The Southwestern University study above shows just this - as the stroke is lengthened and lengthened, the kicking rate increases and increases. What does this look like in practise? Here's coach Mike (a very smooth swimmer in his own right) demonstrating his normal stroke:

And at the same flume speed he lengthens things out as much as he can. Notice the increase in his kicking rate and how awkward the whole stroke looks:

Tuning Up Harold

Paul and the Swim Smooth coaches first worked on a series of drills and visualisations to remove the pause and brake at the front of Harold's stroke. Then in a follow up session, they put him through his paces during a ramp test, increasing his stroke rate progressively to find where his stroke works most efficiently and effectively - the "sweet spot" of stroke timing.

We filmed this ramp test for you to watch. It takes 24 minutes to complete but it's fascinating viewing to see Harold's stroke timing progressively click into place...


Harold ends up swimming around 12 seconds per 100m faster at his new optimum stroke rate of 66 Strokes Per Minute (SPM) versus his original 50 SPM - all without any increase in perceived effort! This is a HUGE improvement for an already fast swimmer.

Here are the results from the ramp test. Notice the sweet spot at 66 SPM where his stroke is long and fluid, speed is fast and his effort level still remains quite low (6/10):

Swimming stroke rate vs speed

But how come he can move so much faster without any increase in effort during the test? Firstly because we removed the inefficient pause-and-glide at the front of Harold's stroke making his propulsion much more continuous.

And secondly rather than simply pushing him through the dead-spot in his stroke when trying to glide, his kick can now accelerate him forwards with a much more flowing perpetual stroke.
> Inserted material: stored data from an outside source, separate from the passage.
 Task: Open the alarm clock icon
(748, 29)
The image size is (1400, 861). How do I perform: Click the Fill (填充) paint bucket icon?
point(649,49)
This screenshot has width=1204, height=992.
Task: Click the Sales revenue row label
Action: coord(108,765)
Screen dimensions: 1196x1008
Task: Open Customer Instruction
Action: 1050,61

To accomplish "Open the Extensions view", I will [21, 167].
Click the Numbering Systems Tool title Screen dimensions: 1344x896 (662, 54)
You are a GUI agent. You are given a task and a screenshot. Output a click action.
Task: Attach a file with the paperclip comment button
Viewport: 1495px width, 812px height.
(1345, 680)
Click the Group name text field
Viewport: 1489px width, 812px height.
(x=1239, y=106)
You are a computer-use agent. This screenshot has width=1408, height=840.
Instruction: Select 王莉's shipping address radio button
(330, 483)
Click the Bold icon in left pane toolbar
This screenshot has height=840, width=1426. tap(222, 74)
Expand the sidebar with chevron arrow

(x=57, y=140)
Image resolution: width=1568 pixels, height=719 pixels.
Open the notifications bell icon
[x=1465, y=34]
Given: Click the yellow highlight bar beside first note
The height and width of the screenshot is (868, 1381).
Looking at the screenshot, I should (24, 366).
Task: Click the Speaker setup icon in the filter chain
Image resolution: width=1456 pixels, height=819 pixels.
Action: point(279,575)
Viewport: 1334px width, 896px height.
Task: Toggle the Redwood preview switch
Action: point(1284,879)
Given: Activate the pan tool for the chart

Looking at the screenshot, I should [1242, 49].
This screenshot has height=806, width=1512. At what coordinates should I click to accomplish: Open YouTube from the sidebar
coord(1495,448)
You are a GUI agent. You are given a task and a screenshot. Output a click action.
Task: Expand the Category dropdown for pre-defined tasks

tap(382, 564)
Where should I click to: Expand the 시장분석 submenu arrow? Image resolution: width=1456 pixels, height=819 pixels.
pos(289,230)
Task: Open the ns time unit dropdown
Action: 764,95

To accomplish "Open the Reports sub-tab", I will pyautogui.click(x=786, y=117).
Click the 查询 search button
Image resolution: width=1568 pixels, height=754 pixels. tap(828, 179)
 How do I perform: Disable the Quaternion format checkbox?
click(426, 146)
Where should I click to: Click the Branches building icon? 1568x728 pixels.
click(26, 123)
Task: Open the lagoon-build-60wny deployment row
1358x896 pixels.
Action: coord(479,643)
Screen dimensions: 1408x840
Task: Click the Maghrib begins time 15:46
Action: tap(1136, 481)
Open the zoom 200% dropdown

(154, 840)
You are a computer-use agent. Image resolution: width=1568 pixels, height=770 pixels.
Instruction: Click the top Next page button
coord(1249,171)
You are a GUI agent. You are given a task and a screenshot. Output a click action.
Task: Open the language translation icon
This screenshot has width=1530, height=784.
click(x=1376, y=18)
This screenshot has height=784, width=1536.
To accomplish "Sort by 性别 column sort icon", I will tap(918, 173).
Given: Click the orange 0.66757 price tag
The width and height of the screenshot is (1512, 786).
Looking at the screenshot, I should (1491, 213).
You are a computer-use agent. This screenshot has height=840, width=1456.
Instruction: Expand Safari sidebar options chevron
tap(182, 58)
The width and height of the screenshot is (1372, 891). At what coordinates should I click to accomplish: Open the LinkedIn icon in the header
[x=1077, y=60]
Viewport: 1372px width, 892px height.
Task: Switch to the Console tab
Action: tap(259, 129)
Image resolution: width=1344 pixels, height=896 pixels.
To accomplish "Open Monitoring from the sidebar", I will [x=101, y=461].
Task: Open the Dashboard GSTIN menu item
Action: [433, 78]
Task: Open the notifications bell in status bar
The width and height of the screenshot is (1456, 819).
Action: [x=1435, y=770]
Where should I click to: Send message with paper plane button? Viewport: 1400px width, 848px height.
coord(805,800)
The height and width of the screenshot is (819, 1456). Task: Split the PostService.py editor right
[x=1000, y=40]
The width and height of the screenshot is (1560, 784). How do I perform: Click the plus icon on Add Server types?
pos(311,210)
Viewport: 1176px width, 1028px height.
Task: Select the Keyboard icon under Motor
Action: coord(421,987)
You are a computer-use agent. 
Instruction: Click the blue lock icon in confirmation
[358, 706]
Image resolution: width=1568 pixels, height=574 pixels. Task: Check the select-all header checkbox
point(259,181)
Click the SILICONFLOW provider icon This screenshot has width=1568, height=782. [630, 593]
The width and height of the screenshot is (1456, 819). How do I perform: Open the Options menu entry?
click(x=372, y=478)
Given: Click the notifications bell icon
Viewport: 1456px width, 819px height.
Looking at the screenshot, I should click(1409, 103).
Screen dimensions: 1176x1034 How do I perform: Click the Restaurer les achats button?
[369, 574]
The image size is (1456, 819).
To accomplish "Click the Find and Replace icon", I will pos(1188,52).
In fact at his new 'sweet spot' of 66 SPM he's moving so quickly now the cameraman is having trouble keeping up:

You can find out more about the Stroke Rate Ramp test and how to conduct one on your own swimming here.

A Massive New PB

Just today we heard from Harold back in Hong Kong as he had just set a PB of 58.58 for 100m freestyle using this new improved stroke - a 8.15 second PB - incredible! :

Harold Yick sets a massive PB after working on his technique with Paul Newsome

Well done on making those changes to your stroke Harold - we're sure there's plenty more to come as you adapt and continue to develop within your new stroke technique.